Yes, I’m sure cloning could be avoided as in any other programming language. Despite the fact that in many ABAP projects there is a high trend towards cloning, we’ve also seen counter-examples with only few clones. It is possible to have a code base with many hundreds of thousands lines of ABAP code and keeping the clone coverage low. From the reasons for intensive ABAP cloning discussed above we can conclude these recommendations to avoid it:

  • Dismiss copy-and-paste programming and encourage your developers to avoid duplication and restructure existing code instead. Accept that this is a bit more time-consuming in the beginning.
  • Make intensive use of common code and utilities, which are intended to be used by several programs. This code should be clustered in separate packages.
  • The development team should be the owner of the code, not the business departments—at least not for common functionalities. The developers should be free to restructure code if it is worth for technical reasons. Keeping the code base maintainable is a software engineering task which hardly can be addressed by the business department.

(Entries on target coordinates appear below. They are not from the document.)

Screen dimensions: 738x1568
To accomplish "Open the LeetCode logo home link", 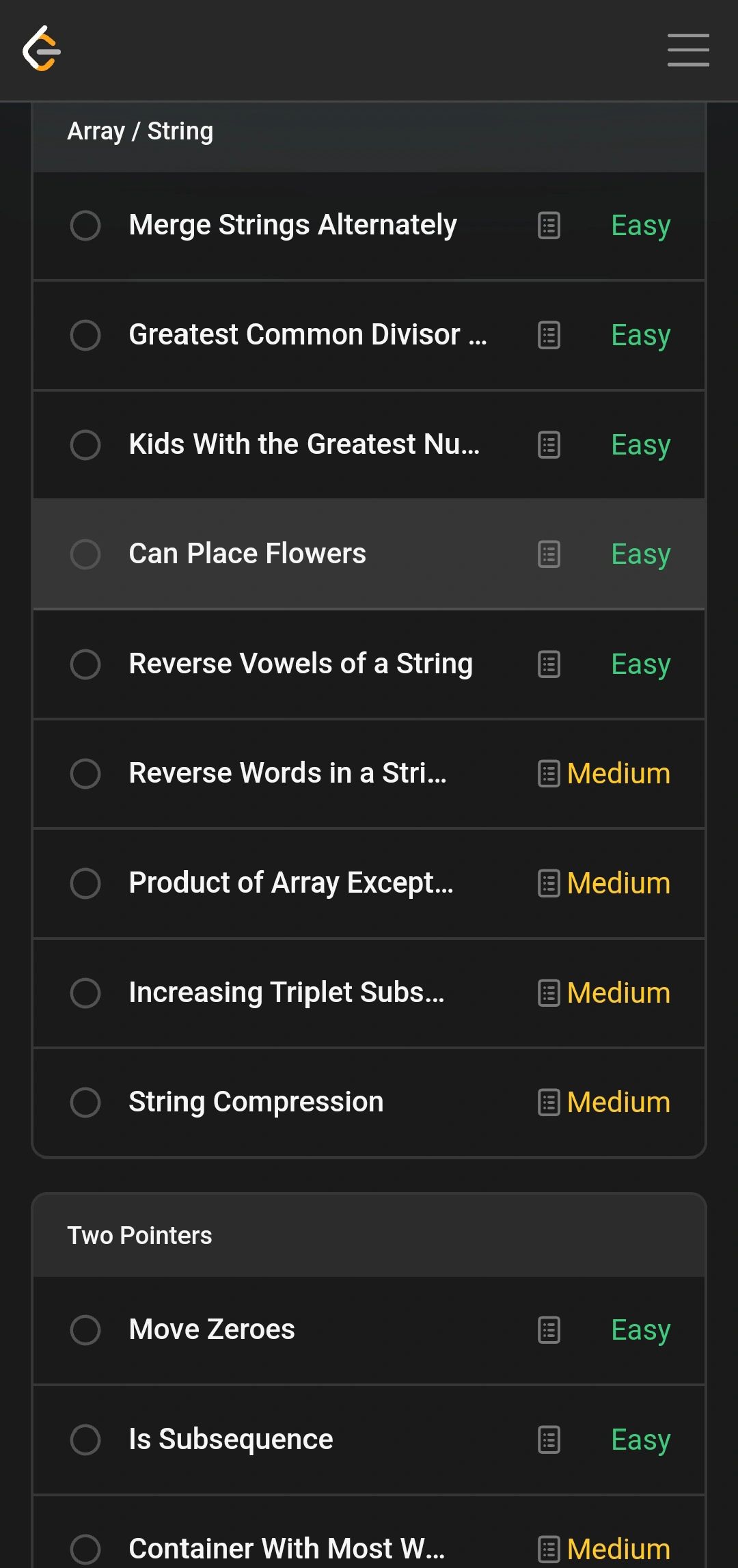I will [42, 49].
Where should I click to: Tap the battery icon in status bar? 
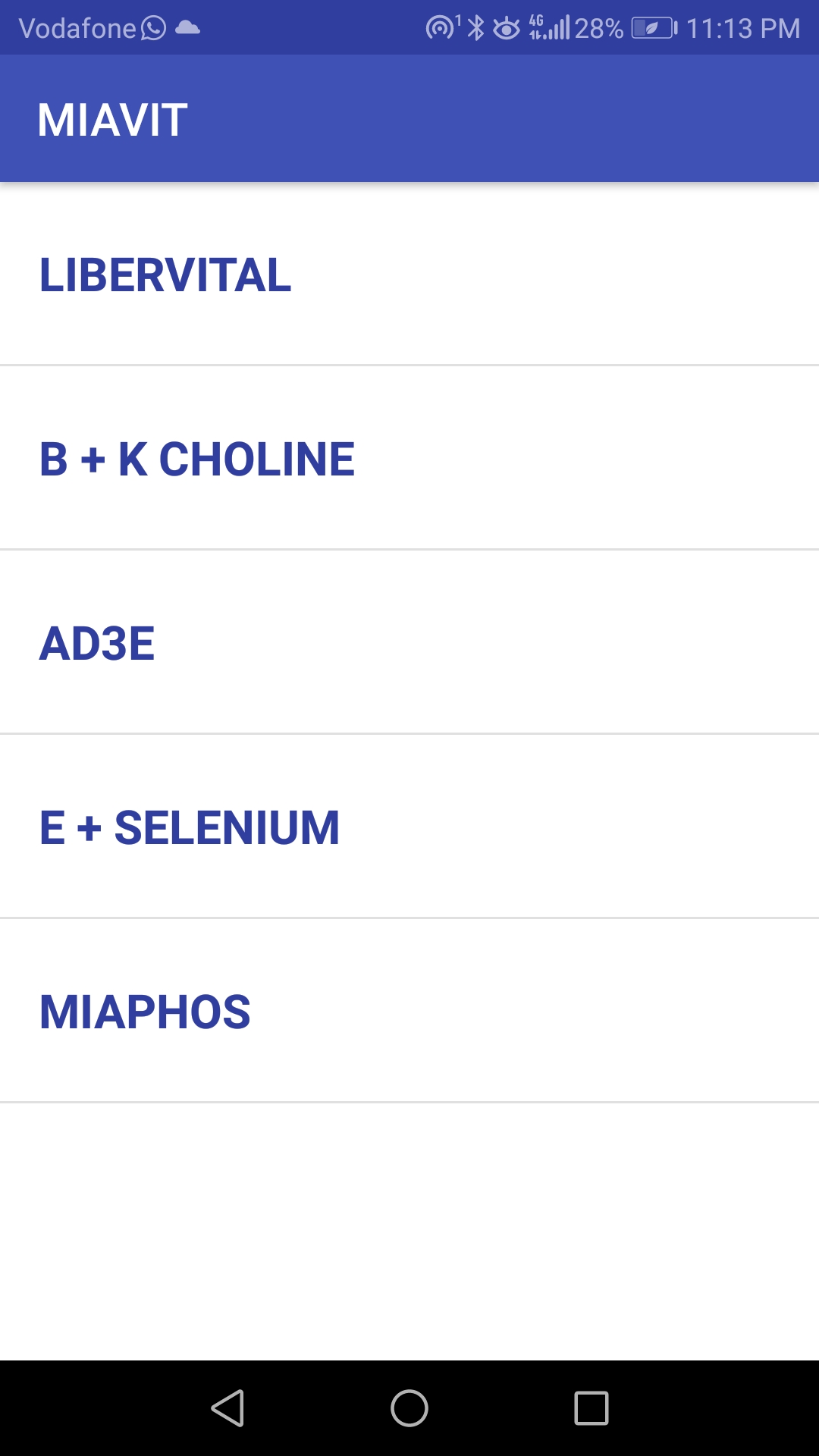(654, 29)
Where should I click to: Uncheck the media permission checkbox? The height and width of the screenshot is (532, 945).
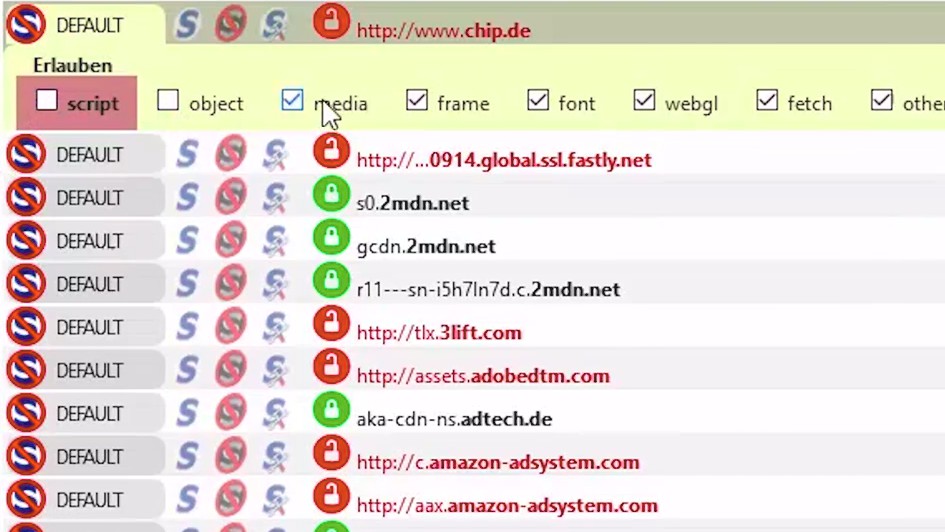pyautogui.click(x=292, y=101)
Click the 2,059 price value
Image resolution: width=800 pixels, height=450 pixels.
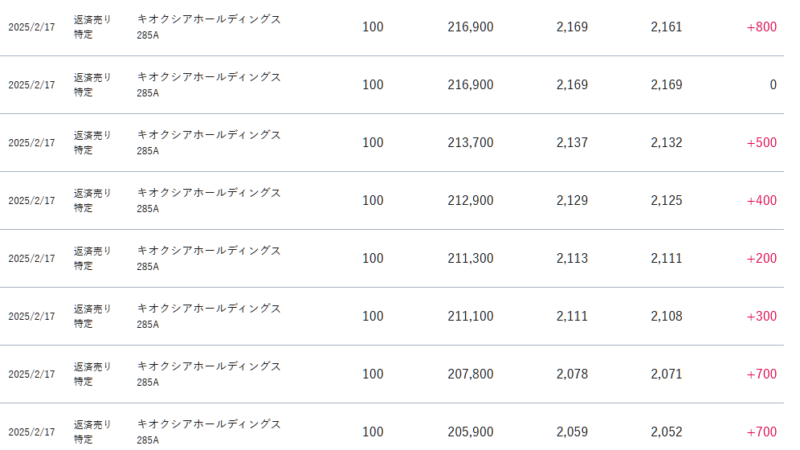tap(572, 433)
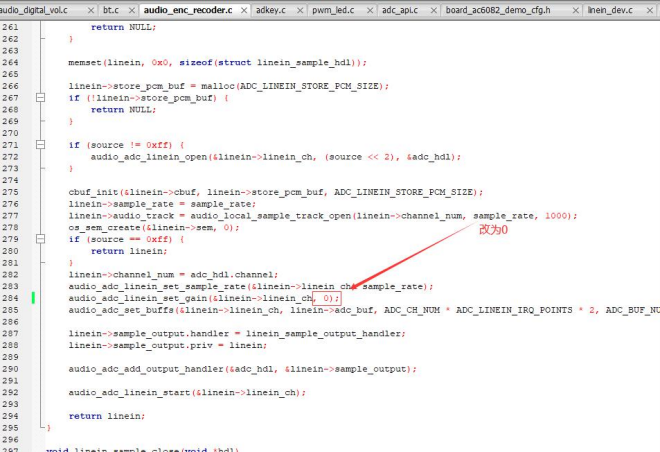The height and width of the screenshot is (452, 660).
Task: Close the audio_digital_vol.c tab
Action: point(90,11)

  • Make use of test automation, e.g. using ABAPUnit and execute all of these tests at least once a day. Many regression errors could be detected this way.

If these is given, also ABAP code could be mainly free of redundancies. Of course, additionally you should introduce an appropriate quality assurance to keep your code base clean. This could be either by code reviews or static analysis. More about how to deal with clones can be found in part 2 of Benjamin’s posts on cloning.